El Gobierno ha dejado en el cajón las carpetas de Hacienda más susceptibles de lastrar a María Jesús Montero en la campaña andaluza. La de la financiación autonómica se retomará después de las elecciones, activando las reuniones técnicas con las comunidades autónomas, mientras que se ha decidido pausar también el impulso en el Congreso la de la quita de la deuda. Asuntos todos ellos que desde el Partido Popular han alimentado con el discurso del agravio comparativo. El hecho de tratarse de compromisos previamente pactados con ERC da munición a los populares andaluces para referirse a las “cesiones a los independentistas” de quien fue hasta la convocatoria electoral vicepresidenta primera y ministra de Hacienda del Gobierno de Pedro Sánchez.

Si bien desde el Ejecutivo defienden que tanto la financiación autonómica como la quita parcial de la deuda autonómica beneficia a todas las comunidades, han preferido evitar interferencias en campaña. De este modo, se ha optado por prorrogar el plazo de enmiendas a la totalidad del proyecto de ley para suavizar el endeudamiento de las comunidades autónomas, evitando su debate en el pleno del Congreso.

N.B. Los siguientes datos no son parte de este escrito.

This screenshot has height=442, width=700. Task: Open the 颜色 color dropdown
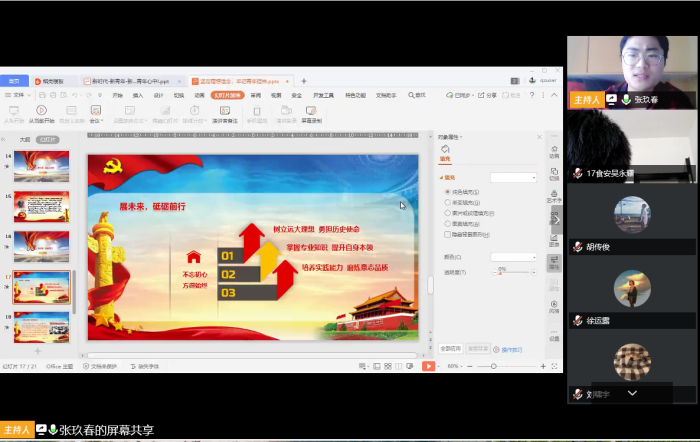click(513, 257)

En un principio, el objetivo del Ejecutivo era poder aprobarla en el mes de abril, pese al rechazo del PP. Desde el departamento de Hacienda, que dirige ahora Arcadi España, señalan esta medida como una de sus prioridades, pero evitan poner fecha para su impulso en plena campaña electoral. En Génova retan a los socialistas a explicar que, según interpretan, se beneficie más a Catalunya que a Andalucía con estas medidas para poner así en duda la participación en la campaña electoral de María Jesús Montero del president de la Generalitat, Salvador Illa.

“Explica en Andalucía que llevas a Illa, a quien has dado una propuesta de financiación mejor que la que le has dado a Andalucía”, ironizaba esta semana un dirigente popular. “Hay argumentos de sobra para defender el nuevo modelo”, señalan los socialistas por su parte. “La financiación autonómica es pagar por ejemplo la factura farmacéutica”, aseguran.

Andalucía y Catalunya son las dos comunidades autónomas más beneficiadas por la quita, haciéndose el Estado cargo de 18.791 millones de euros en deuda en el caso de la primera y 17.104 millones en el caso de la segunda. En lo referente al nuevo modelo de la financiación autonómica, Andalucía y Catalunya volverían a ser las comunidades más beneficiadas, incrementando sus recursos en 4.846 y 4.686 millones de euros más, respectivamente.

El titular de Hacienda defendía durante la precampaña que la nueva propuesta “beneficia al conjunto de todas las comunidades autónomas. Nadie pierde, todas ganan y ponen 21.000 millones de euros adicionales del Gobierno de España para el Estado del bienestar, que al final es eso para lo que son recursos para las comunidades autónomas, además de que el modelo es más transparente y reduce las distancias en financiación 'per capita' entre distintos territorios”. Con todo, su pretensión es agendar las reuniones bilaterales de carácter técnico con las comunidades autónomas para abordar el futuro proyecto de ley después del 17 de mayo.

El IRPF “ahora no toca”

Después de esta ronda, se convocará un Consejo de Política Fiscal y Financiera (CPFF) donde el nuevo modelo de financiación se someterá a votación de los territorios. El siguiente paso será elevarlo al Consejo de Ministros para su aprobación y arrancar la tramitación parlamentaria.

En el Gobierno también han evitado avanzar en las conversaciones con ERC sobre la gestión del IRPF, un compromiso adquirido con los republicanos para la investidura de Salvador Illa. Con unas líneas rojas claras, alejan la pretensión de ERC para su cesión integral y zanjan que “ahora no toca”. Desde Moncloa, además, dicen identificarse solo con el acuerdo que alcanzaron con la Generalitat y en el entorno del nuevo ministro de Hacienda rechazan la propuesta de los republicanos.

La alternativa que están dispuestos a discutir desde Hacienda es la de un modelo “en red” que sea extensible a todas las comunidades autónomas. Todo ello, desde el principio de la “igualdad de todos los españoles”.